** Exercise material follows **
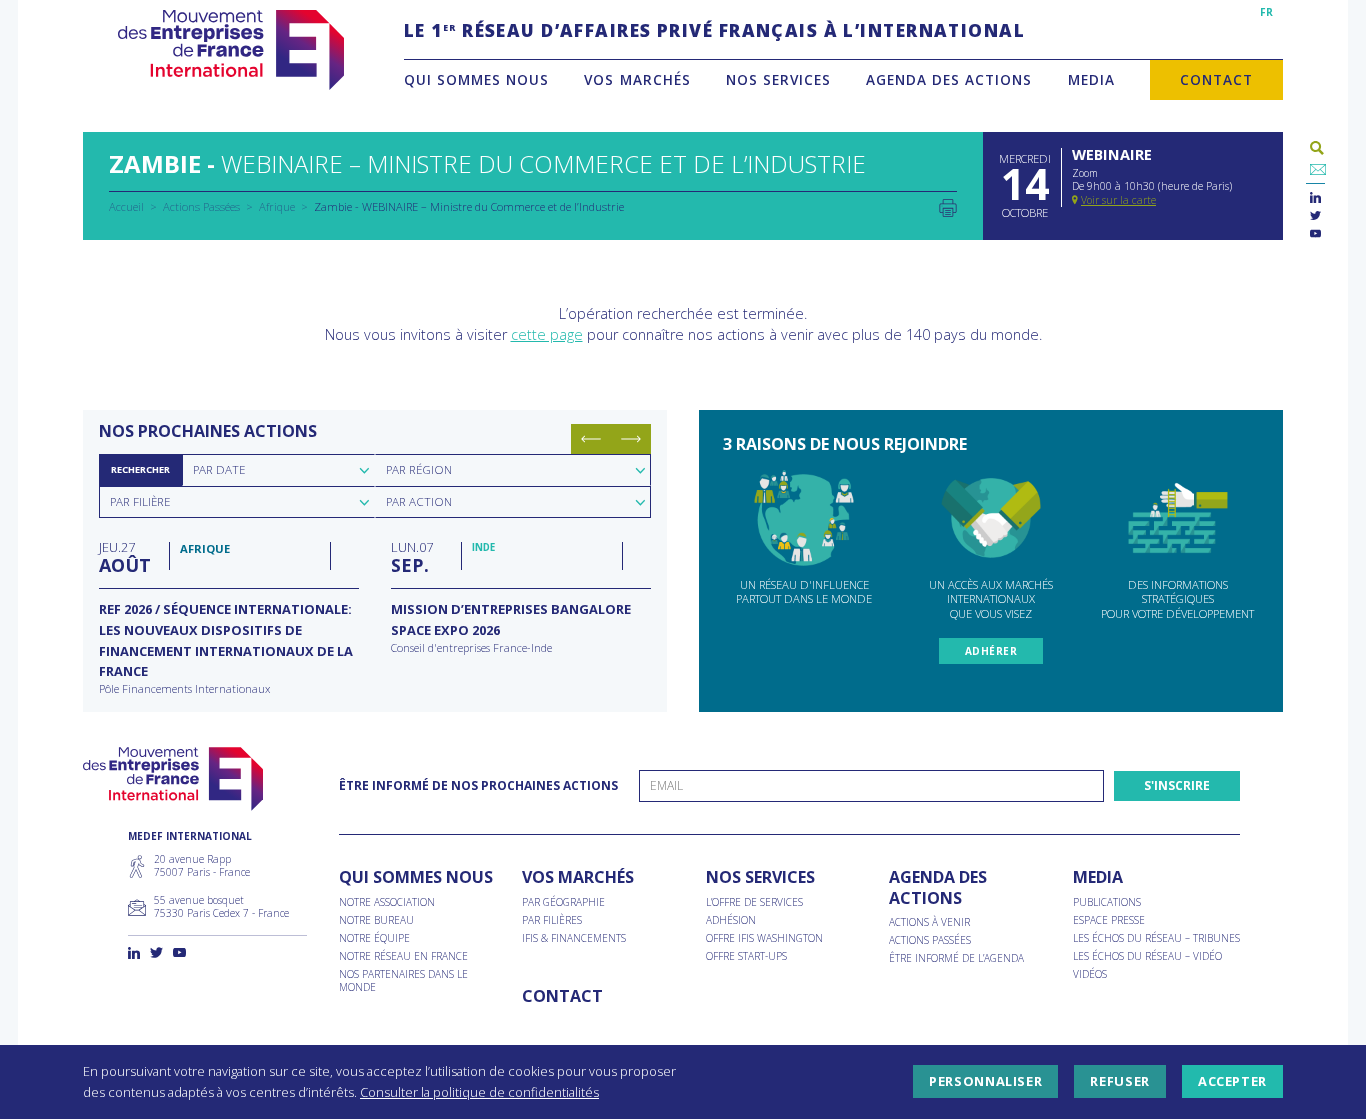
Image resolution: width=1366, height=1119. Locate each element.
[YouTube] (1315, 234)
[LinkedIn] (1315, 198)
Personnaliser (985, 1082)
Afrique (277, 206)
** End of Exercise material **
Task requirements: Each record should be copied exactly, and each image left out.

Solution to this exercise:
Image resolution: width=1366, height=1119. Locate each element.
[YouTube] (1315, 234)
[LinkedIn] (1315, 198)
Personnaliser (985, 1082)
Afrique (277, 206)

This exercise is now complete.